[GOAL OF THE EXERCISE]:
Please convert the rows starting at the line containing "Given: Open the Type group info icon" and ending at the last of the rows into a two-column CSV with the headers text and answer, one line per row, each value in its own quoted field with line breaks replaced by spaces. Leave the pictures out.

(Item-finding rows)
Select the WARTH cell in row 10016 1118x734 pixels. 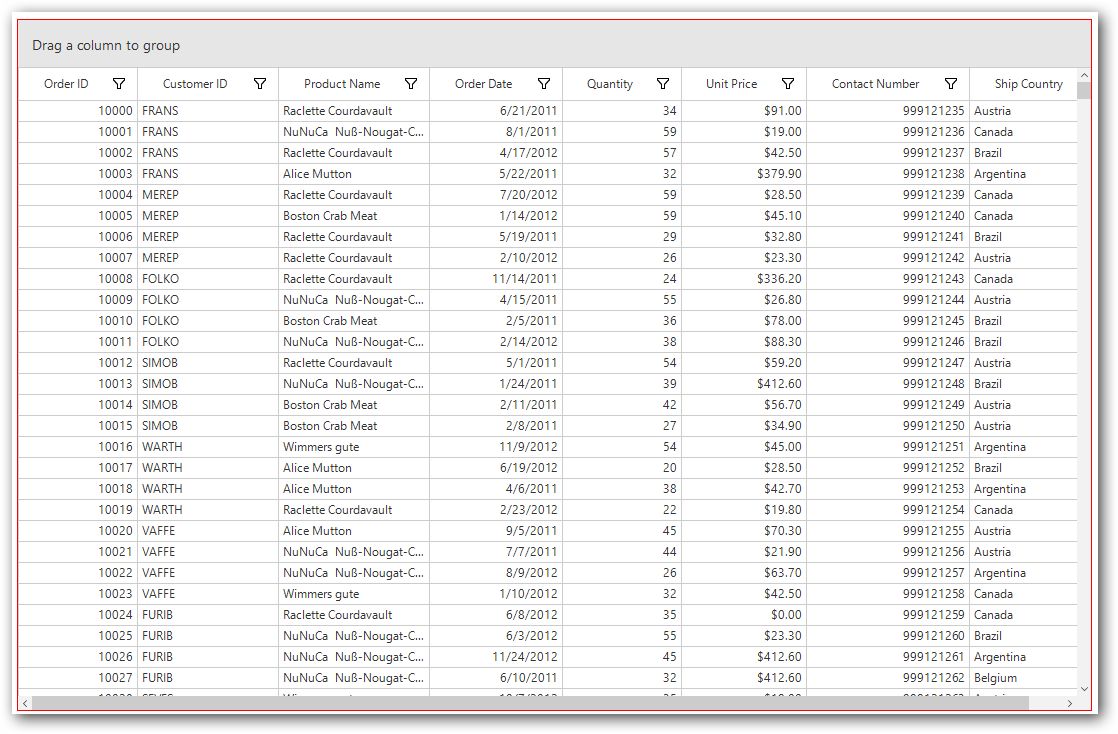207,447
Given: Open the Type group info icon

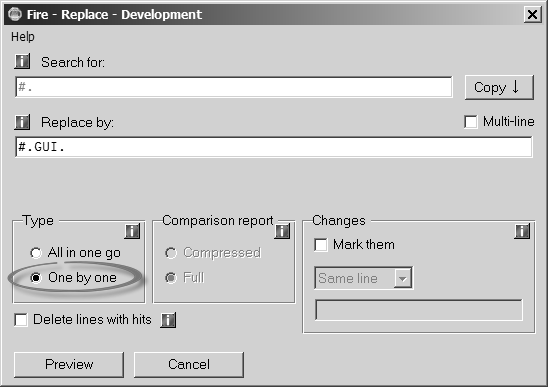Looking at the screenshot, I should (x=132, y=231).
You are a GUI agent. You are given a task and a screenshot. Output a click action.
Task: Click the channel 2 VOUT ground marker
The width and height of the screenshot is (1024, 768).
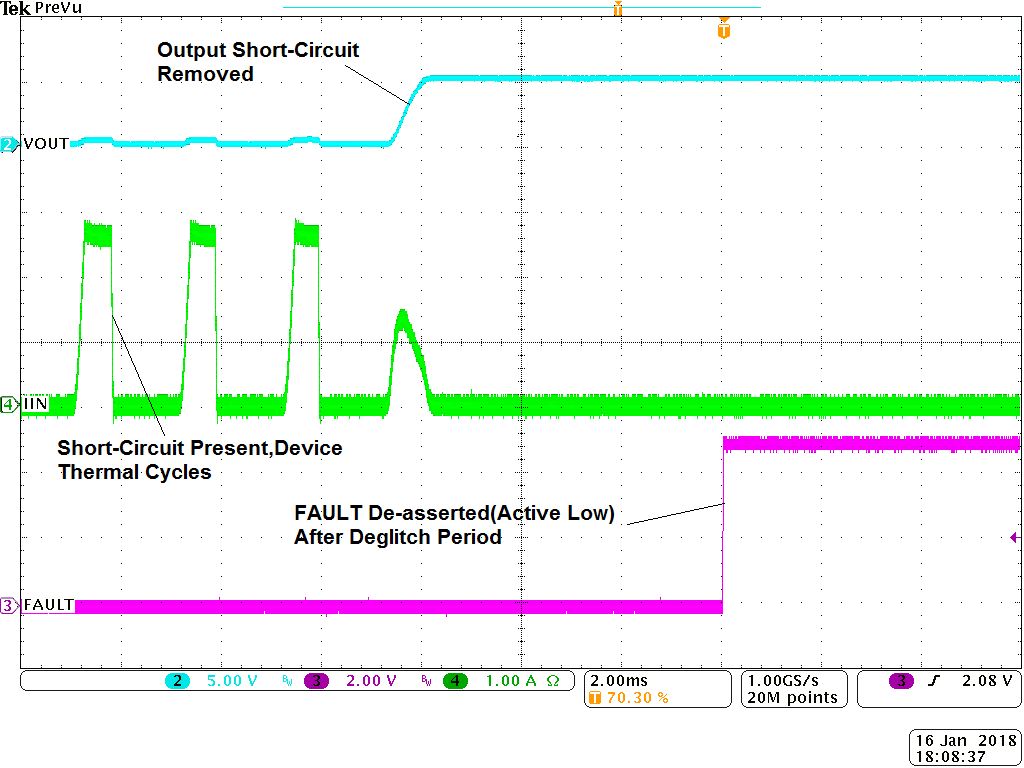pyautogui.click(x=9, y=144)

[COMPLETED TASK]:
text,answer
"Given: Open the Type group info icon","Looking at the screenshot, I should (x=132, y=231)."
"You are a GUI agent. You are given a task and a screenshot. Output a click action. Task: Click the channel 2 VOUT ground marker The width and height of the screenshot is (1024, 768).","pyautogui.click(x=9, y=144)"